STATED TASK: Pick out and copy each line in the records below that contains the word "field", matching its case exactly.

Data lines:
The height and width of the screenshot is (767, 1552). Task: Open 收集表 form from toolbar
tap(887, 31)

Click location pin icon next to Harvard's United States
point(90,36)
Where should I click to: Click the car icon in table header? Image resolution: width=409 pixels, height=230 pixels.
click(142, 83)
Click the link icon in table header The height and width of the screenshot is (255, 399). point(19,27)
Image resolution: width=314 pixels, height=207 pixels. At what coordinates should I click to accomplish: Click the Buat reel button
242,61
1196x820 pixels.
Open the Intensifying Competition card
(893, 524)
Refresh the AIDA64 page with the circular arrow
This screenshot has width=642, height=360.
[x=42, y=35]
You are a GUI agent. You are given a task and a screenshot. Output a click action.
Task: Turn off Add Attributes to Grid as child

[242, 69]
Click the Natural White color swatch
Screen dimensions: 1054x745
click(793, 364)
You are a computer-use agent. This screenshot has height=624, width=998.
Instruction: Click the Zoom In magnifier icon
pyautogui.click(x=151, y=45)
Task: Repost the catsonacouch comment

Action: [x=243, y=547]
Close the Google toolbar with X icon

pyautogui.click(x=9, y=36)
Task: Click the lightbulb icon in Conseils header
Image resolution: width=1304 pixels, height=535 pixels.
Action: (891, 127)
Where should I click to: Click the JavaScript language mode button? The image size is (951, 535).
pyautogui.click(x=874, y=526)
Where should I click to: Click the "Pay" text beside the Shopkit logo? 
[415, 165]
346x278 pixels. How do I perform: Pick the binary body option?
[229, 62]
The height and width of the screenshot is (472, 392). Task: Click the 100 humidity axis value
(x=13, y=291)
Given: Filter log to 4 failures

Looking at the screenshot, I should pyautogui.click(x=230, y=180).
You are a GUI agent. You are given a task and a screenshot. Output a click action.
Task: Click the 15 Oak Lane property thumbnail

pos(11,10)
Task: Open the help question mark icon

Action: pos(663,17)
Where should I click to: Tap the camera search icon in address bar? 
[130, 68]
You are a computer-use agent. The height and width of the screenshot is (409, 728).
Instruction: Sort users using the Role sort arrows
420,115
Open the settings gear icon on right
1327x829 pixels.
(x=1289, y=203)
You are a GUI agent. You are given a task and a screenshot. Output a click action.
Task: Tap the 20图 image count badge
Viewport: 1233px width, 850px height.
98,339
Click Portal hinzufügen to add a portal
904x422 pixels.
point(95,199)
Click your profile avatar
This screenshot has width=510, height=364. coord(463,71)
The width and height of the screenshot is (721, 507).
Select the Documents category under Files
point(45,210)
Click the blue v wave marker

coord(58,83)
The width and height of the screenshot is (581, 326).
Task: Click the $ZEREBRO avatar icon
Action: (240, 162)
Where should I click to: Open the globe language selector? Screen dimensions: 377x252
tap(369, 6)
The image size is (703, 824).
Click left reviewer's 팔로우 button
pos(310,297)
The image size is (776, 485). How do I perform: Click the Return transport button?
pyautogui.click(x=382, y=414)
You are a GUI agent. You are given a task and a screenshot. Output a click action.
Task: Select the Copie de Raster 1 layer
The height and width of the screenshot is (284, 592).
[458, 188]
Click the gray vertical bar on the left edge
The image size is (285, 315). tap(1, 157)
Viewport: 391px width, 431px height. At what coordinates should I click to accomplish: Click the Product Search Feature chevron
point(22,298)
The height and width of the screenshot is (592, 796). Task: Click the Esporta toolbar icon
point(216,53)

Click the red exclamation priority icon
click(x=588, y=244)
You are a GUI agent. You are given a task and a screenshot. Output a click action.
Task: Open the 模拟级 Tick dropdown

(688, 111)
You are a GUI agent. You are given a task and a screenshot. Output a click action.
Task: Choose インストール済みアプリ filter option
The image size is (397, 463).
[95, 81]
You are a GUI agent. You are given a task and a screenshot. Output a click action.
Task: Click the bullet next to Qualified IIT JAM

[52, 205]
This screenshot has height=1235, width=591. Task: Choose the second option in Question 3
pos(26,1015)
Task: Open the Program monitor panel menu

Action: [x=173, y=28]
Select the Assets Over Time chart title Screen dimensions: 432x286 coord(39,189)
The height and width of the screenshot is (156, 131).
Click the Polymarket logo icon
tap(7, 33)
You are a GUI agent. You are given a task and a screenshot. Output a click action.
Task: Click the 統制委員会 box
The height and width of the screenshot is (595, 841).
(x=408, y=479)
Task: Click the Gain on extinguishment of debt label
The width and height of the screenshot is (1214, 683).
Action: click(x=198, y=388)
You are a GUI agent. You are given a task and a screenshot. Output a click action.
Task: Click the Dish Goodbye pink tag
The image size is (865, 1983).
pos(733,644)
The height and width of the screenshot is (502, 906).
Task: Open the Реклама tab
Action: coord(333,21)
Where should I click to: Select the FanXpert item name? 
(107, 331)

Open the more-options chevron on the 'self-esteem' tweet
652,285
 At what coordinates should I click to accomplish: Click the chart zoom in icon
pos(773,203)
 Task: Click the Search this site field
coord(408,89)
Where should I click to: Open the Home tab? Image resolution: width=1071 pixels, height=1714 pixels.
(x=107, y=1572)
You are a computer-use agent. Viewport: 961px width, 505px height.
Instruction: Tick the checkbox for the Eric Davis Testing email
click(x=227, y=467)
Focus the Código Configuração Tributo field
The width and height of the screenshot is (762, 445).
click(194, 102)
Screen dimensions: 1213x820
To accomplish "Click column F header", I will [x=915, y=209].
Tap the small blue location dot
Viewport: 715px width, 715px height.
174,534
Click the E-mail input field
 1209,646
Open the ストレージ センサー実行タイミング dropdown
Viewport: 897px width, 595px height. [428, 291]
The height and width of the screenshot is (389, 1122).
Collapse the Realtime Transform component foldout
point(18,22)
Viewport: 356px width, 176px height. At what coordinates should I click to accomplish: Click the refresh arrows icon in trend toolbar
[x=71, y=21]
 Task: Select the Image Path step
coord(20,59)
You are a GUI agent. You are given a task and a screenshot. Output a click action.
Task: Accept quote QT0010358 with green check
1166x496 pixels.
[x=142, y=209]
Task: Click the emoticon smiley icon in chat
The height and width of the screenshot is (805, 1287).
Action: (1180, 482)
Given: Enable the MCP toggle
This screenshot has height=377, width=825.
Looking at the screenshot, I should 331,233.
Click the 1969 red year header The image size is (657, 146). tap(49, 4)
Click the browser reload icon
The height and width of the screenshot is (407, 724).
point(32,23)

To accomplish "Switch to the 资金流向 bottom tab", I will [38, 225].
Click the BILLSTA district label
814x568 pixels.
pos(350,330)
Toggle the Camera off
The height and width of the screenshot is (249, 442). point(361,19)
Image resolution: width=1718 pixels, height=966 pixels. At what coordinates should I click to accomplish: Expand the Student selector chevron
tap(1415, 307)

FINAL ANSWER:
 Task: Click the Search this site field
Focus the Código Configuração Tributo field
Click the E-mail input field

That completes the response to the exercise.